(Problem):
The line with "This screenshot has width=1048, height=627.", the line with "921x700 pixels.", and all lines between them in the material below: return these exactly, and no others.
==== Available data
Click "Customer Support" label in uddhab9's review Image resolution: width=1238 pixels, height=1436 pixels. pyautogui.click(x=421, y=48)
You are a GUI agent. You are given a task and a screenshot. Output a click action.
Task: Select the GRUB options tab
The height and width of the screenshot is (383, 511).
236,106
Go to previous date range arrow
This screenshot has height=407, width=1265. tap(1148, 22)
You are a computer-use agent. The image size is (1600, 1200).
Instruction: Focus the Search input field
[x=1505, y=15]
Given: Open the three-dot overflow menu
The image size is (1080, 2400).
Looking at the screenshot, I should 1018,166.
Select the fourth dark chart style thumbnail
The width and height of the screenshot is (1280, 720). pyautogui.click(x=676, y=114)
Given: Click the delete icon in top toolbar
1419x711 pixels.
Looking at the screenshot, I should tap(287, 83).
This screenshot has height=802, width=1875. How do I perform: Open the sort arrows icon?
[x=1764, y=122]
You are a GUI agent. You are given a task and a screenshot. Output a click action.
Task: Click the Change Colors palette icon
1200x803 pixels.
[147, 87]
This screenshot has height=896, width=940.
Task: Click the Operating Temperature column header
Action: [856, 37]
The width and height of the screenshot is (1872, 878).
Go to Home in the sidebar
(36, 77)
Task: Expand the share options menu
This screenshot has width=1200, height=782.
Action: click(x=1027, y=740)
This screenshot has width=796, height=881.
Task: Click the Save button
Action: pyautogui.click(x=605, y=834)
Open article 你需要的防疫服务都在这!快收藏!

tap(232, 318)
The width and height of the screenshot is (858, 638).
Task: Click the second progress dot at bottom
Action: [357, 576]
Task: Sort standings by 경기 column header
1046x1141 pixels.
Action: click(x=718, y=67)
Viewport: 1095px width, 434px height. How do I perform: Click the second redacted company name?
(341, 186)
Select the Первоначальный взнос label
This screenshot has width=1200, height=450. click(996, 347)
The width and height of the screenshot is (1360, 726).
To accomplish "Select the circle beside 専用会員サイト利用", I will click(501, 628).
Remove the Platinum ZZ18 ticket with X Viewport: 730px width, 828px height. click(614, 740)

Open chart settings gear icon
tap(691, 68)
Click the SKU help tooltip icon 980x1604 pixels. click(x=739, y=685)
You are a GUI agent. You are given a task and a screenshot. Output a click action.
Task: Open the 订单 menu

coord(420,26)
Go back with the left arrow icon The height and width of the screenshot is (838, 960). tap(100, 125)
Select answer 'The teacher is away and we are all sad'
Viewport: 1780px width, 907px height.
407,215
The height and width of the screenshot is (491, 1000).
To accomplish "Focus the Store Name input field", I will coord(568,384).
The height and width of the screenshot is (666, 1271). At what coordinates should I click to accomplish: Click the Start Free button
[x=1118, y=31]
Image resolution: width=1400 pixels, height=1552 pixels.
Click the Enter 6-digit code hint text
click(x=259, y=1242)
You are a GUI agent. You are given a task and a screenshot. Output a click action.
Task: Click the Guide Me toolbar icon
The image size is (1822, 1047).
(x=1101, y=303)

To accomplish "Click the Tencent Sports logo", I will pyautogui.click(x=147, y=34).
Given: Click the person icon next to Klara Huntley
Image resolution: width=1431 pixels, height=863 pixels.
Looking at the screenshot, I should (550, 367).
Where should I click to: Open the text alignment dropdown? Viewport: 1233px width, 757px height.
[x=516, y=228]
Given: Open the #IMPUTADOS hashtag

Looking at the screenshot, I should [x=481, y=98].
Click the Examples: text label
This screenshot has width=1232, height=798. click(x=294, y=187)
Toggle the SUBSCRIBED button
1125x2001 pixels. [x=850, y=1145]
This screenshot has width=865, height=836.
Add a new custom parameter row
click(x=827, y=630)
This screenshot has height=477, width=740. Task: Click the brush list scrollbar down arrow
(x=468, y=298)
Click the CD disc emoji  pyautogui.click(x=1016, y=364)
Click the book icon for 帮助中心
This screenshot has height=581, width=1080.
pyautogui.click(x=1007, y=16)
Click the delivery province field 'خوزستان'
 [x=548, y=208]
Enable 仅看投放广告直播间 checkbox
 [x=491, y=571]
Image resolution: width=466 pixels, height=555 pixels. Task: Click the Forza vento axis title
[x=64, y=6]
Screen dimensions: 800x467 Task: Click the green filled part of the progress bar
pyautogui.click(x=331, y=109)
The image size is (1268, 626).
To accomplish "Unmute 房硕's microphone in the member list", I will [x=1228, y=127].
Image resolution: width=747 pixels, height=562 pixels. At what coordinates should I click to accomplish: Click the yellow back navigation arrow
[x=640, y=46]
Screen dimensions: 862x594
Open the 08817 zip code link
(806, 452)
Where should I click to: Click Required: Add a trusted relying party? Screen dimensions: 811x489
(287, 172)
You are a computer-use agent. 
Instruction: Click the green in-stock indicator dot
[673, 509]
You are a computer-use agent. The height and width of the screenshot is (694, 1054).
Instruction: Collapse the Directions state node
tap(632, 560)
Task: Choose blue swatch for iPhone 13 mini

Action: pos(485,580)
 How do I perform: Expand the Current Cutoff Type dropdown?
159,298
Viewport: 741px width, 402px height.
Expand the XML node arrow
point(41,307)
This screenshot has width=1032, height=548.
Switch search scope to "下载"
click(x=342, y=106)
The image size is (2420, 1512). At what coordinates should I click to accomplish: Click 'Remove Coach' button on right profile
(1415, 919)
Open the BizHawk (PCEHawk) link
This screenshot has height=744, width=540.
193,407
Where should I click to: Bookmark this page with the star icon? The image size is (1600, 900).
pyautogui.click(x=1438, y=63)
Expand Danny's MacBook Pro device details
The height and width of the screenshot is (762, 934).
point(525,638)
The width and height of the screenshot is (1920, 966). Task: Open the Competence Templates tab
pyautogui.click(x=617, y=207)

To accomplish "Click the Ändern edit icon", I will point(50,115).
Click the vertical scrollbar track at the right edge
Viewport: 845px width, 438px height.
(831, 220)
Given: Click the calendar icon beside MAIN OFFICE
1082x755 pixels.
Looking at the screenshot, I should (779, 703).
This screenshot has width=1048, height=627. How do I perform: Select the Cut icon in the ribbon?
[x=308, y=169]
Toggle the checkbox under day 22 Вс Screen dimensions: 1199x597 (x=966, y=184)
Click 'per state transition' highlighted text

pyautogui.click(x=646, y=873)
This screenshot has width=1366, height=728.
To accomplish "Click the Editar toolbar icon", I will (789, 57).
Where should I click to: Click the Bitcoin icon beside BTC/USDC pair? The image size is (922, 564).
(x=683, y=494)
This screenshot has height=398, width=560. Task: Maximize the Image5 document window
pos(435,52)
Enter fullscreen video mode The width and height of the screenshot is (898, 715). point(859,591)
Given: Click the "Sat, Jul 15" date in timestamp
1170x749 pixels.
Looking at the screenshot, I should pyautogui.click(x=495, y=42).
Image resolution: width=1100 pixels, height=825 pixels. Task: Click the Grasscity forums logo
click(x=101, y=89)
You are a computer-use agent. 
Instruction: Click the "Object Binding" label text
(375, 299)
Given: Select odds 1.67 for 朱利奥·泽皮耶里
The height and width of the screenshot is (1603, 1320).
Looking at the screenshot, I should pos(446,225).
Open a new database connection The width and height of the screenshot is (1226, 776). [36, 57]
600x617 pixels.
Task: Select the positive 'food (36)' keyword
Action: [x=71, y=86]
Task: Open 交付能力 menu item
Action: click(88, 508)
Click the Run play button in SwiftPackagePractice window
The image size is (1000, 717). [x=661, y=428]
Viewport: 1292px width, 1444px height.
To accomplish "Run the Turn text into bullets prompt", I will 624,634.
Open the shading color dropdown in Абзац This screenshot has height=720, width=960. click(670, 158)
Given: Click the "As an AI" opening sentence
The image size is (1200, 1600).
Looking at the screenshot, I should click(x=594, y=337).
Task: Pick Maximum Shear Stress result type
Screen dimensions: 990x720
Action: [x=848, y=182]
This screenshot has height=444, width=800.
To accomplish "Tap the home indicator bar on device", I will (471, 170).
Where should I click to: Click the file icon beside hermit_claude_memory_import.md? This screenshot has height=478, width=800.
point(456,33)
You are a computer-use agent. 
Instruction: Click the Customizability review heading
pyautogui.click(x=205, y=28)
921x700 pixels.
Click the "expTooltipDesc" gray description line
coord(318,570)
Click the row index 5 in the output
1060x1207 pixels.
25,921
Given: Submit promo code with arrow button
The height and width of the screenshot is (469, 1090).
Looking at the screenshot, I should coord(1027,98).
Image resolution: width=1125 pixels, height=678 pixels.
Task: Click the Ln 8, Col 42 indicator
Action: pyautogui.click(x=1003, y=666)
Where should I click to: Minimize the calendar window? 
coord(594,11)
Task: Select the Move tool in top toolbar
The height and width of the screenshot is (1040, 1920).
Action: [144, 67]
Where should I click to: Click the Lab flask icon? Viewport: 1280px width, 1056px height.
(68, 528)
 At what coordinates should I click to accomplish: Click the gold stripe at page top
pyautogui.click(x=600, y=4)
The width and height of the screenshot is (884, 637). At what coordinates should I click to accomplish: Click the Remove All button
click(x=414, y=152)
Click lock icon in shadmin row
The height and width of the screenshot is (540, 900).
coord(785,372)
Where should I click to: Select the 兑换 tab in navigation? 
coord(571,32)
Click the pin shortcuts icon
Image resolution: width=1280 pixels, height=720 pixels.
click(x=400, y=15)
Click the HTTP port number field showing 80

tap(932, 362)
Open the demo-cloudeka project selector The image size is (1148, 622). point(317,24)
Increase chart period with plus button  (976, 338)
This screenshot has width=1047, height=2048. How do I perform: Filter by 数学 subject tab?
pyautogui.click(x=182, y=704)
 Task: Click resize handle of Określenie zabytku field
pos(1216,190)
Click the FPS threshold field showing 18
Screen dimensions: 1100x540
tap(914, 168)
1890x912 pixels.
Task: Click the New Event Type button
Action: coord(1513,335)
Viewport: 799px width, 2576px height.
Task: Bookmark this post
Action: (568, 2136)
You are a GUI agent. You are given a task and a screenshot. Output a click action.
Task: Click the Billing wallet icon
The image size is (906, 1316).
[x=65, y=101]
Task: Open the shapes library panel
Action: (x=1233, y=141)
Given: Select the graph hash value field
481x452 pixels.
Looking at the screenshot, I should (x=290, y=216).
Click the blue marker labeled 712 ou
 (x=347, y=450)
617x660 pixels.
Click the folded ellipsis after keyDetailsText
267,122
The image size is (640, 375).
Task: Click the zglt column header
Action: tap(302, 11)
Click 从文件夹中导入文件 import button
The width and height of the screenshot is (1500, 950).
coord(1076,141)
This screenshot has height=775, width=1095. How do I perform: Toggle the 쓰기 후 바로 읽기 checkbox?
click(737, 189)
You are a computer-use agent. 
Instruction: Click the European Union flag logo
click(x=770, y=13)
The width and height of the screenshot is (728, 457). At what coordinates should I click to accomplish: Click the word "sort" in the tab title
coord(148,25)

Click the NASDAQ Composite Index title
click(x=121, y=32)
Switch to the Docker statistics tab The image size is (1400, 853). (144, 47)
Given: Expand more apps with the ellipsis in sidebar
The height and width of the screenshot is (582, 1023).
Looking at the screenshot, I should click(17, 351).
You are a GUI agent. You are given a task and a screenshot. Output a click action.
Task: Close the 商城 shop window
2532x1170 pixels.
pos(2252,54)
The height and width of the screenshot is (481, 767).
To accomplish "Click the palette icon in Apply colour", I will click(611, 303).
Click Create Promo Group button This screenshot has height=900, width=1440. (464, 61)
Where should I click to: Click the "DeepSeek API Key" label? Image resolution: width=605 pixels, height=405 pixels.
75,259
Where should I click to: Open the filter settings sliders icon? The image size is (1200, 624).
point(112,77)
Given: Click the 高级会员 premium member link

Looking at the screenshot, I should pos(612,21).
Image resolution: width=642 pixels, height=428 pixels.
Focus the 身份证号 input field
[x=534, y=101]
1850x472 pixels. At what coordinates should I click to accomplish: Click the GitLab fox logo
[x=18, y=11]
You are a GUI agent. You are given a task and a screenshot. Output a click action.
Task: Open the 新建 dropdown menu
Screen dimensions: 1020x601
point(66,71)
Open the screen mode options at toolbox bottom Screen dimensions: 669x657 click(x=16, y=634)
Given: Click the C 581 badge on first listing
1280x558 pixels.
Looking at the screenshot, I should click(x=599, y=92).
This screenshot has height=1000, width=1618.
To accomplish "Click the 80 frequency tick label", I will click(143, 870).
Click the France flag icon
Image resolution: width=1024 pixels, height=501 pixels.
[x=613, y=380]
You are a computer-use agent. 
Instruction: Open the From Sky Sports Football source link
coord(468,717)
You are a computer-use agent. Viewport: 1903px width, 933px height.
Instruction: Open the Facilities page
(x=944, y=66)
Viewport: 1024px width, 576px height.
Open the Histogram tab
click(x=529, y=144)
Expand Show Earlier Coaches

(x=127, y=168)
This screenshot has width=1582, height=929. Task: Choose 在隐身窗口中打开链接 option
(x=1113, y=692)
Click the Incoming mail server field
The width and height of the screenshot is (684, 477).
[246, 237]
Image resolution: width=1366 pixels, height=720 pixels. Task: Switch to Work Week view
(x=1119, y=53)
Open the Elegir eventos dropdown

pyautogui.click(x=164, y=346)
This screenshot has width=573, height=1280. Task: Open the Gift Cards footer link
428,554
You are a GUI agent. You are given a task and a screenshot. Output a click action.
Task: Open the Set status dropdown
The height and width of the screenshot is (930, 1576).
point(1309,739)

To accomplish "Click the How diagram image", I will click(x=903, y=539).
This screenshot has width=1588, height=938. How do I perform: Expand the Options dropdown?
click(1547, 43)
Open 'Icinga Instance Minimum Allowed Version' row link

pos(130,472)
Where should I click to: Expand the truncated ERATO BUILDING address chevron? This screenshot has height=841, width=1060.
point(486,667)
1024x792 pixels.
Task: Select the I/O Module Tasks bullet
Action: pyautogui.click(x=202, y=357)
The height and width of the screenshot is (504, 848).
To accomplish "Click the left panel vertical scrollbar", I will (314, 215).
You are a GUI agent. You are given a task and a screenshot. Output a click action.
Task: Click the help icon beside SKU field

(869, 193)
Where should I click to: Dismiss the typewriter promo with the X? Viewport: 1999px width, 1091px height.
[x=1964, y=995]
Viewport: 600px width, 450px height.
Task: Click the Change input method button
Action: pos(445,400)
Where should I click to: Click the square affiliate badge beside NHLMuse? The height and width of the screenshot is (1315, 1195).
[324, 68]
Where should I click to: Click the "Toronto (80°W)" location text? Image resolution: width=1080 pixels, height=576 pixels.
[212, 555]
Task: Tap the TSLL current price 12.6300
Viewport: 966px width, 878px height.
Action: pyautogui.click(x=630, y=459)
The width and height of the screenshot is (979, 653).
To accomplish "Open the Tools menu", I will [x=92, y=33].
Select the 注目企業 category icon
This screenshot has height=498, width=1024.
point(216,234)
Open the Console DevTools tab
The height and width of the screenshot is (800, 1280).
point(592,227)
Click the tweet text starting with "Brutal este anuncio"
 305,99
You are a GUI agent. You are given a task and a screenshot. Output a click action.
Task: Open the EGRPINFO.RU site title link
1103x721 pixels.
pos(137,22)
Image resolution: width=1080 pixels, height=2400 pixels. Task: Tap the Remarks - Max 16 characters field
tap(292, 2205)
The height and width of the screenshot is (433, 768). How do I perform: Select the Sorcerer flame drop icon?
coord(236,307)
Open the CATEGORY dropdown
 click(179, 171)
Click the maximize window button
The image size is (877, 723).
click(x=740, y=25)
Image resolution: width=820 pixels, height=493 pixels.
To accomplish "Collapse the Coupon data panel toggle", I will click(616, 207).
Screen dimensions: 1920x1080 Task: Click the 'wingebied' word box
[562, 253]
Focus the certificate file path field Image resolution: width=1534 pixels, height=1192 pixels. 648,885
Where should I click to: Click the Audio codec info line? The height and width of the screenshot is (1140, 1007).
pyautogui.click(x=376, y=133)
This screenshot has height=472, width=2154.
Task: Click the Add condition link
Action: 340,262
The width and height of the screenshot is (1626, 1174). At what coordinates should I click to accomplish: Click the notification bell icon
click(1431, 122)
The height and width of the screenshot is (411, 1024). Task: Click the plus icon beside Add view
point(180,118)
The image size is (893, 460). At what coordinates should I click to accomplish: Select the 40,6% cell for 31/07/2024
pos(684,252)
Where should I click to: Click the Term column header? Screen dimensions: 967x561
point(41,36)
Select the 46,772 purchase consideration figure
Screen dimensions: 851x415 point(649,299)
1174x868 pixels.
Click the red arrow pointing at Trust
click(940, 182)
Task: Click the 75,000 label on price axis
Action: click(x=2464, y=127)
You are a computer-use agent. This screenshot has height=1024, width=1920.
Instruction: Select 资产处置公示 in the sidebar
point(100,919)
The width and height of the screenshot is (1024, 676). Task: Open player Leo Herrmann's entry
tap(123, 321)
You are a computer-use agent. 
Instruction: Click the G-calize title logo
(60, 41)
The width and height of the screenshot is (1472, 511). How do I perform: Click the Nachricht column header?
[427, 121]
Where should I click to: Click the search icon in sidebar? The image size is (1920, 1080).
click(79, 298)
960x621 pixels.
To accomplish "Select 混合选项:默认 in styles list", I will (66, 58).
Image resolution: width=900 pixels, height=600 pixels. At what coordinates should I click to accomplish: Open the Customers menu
========
(Answer box):
This screenshot has width=1048, height=627. How do I perform: Select the Cut icon in the ribbon?
[x=308, y=169]
Toggle the checkbox under day 22 Вс Screen dimensions: 1199x597 (x=966, y=184)
Click 'per state transition' highlighted text

pyautogui.click(x=646, y=873)
This screenshot has width=1366, height=728.
To accomplish "Click the Editar toolbar icon", I will (789, 57).
Where should I click to: Click the Bitcoin icon beside BTC/USDC pair? The image size is (922, 564).
(x=683, y=494)
This screenshot has height=398, width=560. Task: Maximize the Image5 document window
pos(435,52)
Enter fullscreen video mode The width and height of the screenshot is (898, 715). point(859,591)
Given: Click the "Sat, Jul 15" date in timestamp
1170x749 pixels.
Looking at the screenshot, I should pyautogui.click(x=495, y=42).
Image resolution: width=1100 pixels, height=825 pixels. Task: Click the Grasscity forums logo
click(x=101, y=89)
You are a computer-use agent. 
Instruction: Click the "Object Binding" label text
(375, 299)
Given: Select odds 1.67 for 朱利奥·泽皮耶里
The height and width of the screenshot is (1603, 1320).
Looking at the screenshot, I should pos(446,225).
Open a new database connection The width and height of the screenshot is (1226, 776). [36, 57]
600x617 pixels.
Task: Select the positive 'food (36)' keyword
Action: [x=71, y=86]
Task: Open 交付能力 menu item
Action: click(88, 508)
Click the Run play button in SwiftPackagePractice window
The image size is (1000, 717). [x=661, y=428]
Viewport: 1292px width, 1444px height.
To accomplish "Run the Turn text into bullets prompt", I will 624,634.
Open the shading color dropdown in Абзац This screenshot has height=720, width=960. click(670, 158)
Given: Click the "As an AI" opening sentence
The image size is (1200, 1600).
Looking at the screenshot, I should click(x=594, y=337).
Task: Pick Maximum Shear Stress result type
Screen dimensions: 990x720
Action: [x=848, y=182]
This screenshot has height=444, width=800.
To accomplish "Tap the home indicator bar on device", I will (471, 170).
Where should I click to: Click the file icon beside hermit_claude_memory_import.md? This screenshot has height=478, width=800.
point(456,33)
You are a computer-use agent. 
Instruction: Click the Customizability review heading
pyautogui.click(x=205, y=28)
921x700 pixels.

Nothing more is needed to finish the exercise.